» Task goal: Pick every line out of the entries below that holds the string "computer", and report them.

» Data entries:
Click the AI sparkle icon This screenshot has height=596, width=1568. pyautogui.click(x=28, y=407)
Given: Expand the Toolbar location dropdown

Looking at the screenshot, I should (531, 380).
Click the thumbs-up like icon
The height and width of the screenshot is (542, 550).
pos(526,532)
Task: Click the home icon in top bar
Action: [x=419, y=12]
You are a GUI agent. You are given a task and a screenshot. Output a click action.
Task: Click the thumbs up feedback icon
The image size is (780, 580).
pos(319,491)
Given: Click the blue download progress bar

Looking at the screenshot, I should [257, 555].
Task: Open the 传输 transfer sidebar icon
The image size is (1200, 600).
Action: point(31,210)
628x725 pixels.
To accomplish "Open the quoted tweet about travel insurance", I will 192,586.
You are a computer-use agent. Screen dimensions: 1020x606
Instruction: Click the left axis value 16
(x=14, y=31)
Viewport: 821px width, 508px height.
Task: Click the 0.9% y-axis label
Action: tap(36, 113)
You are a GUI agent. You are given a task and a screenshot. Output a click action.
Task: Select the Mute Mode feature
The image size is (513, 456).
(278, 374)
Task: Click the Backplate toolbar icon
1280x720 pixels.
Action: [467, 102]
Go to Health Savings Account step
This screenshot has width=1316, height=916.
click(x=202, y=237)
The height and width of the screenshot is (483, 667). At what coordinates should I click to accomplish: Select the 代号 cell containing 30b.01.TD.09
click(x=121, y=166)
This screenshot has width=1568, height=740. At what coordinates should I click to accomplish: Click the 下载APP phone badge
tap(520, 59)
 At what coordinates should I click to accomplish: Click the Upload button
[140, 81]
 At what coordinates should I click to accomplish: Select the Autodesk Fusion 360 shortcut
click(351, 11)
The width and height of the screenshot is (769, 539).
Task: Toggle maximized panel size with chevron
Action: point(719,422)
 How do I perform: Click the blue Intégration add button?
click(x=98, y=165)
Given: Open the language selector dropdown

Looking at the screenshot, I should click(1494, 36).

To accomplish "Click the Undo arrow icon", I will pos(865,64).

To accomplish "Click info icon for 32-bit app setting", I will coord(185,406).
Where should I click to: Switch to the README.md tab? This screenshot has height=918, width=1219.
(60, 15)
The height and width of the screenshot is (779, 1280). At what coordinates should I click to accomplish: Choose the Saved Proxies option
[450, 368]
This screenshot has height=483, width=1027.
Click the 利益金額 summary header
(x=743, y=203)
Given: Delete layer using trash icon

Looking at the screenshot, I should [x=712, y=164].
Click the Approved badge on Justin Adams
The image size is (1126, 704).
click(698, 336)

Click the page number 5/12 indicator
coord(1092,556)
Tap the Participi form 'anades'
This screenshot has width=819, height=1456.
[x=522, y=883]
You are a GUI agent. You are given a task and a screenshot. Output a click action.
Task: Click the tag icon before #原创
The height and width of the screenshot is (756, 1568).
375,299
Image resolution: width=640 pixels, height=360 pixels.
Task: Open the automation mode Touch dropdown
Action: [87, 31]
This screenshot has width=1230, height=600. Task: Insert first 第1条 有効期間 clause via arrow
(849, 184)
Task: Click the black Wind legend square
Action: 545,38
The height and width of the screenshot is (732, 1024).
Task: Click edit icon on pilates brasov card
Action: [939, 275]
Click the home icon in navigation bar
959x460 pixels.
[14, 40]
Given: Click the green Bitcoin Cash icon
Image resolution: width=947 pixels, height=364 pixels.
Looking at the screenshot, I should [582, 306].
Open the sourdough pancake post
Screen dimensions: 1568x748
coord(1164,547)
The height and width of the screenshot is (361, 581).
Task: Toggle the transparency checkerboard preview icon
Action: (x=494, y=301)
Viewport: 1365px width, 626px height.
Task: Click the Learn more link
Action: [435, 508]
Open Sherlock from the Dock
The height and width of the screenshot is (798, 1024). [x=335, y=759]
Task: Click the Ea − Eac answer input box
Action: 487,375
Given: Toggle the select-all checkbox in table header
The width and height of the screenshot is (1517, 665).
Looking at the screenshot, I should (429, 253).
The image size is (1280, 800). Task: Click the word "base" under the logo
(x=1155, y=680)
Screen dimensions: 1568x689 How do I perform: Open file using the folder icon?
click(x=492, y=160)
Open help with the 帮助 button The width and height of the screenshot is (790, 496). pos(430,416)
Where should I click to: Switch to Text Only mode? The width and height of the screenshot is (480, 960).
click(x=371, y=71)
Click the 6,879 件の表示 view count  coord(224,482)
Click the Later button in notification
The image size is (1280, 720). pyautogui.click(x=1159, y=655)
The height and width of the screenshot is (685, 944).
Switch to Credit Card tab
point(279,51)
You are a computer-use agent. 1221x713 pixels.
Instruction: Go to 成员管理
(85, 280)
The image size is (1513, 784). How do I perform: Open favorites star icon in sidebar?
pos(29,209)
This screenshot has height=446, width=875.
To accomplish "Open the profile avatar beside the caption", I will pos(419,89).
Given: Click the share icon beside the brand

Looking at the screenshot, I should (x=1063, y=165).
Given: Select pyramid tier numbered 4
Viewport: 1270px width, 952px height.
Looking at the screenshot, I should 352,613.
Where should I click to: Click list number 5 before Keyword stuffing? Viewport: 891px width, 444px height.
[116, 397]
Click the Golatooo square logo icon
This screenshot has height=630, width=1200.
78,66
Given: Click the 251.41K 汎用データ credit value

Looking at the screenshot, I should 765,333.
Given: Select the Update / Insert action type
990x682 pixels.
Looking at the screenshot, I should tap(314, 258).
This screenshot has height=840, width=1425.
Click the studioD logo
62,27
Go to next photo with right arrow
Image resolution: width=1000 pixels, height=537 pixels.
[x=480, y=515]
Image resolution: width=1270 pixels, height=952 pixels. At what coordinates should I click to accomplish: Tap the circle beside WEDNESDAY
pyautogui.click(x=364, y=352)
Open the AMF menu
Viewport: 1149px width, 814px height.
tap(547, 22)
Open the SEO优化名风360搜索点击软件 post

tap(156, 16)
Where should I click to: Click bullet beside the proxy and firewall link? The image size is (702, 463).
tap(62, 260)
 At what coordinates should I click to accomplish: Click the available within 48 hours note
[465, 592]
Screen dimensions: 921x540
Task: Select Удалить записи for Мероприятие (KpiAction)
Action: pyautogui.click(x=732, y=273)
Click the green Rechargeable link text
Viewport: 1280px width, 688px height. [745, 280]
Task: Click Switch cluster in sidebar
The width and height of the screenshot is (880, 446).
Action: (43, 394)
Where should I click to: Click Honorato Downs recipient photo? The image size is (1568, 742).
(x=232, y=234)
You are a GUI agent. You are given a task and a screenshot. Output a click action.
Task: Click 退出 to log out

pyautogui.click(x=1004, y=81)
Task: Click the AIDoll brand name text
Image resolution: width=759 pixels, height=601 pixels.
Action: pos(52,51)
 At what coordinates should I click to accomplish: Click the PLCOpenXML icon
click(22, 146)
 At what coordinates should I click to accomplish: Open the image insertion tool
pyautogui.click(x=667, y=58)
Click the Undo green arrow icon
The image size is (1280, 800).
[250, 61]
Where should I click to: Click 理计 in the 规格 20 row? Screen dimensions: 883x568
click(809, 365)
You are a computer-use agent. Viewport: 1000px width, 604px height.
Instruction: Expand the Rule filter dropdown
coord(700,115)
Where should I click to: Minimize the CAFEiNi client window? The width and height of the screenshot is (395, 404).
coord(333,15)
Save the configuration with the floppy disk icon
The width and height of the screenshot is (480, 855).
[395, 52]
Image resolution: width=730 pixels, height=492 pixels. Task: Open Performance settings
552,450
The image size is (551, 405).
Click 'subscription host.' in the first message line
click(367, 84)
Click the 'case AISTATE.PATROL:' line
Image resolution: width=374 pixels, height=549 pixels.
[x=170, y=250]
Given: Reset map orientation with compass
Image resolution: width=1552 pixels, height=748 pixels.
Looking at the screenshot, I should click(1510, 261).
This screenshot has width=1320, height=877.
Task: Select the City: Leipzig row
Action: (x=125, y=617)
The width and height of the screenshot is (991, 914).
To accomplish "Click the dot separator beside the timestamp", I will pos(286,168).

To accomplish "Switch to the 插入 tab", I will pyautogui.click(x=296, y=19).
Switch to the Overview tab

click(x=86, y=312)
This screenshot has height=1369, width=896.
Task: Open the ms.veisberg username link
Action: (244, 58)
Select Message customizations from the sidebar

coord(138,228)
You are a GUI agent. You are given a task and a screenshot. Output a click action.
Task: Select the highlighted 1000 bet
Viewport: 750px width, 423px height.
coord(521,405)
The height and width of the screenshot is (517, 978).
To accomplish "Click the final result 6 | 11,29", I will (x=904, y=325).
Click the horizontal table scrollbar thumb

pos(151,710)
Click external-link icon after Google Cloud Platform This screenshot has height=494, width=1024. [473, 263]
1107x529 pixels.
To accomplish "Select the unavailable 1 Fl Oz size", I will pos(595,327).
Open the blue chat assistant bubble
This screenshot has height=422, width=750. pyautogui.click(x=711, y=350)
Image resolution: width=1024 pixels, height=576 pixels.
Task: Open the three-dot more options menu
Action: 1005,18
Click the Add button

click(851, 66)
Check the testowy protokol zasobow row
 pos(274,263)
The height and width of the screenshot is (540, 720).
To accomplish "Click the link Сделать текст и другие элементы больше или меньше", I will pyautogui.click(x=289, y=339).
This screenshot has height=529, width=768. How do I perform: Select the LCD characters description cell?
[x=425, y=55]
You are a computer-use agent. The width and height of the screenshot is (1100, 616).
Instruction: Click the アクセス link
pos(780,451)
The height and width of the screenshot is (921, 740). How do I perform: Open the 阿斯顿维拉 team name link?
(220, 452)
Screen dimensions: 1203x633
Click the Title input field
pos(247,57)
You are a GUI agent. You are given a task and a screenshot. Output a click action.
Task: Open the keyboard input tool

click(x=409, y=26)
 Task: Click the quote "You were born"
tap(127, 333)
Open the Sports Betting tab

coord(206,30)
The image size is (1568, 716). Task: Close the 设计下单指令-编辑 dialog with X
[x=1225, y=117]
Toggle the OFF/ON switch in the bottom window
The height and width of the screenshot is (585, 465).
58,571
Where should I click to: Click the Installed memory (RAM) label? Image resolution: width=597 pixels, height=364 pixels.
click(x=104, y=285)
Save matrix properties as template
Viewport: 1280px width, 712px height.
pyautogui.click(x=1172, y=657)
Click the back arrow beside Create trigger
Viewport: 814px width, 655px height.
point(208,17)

» Answer to the exercise:
You are a computer-use agent. Screen dimensions: 1020x606
You are a computer-use agent. 1221x713 pixels.
You are a computer-use agent. Viewport: 1000px width, 604px height.
You are a computer-use agent. The width and height of the screenshot is (1100, 616).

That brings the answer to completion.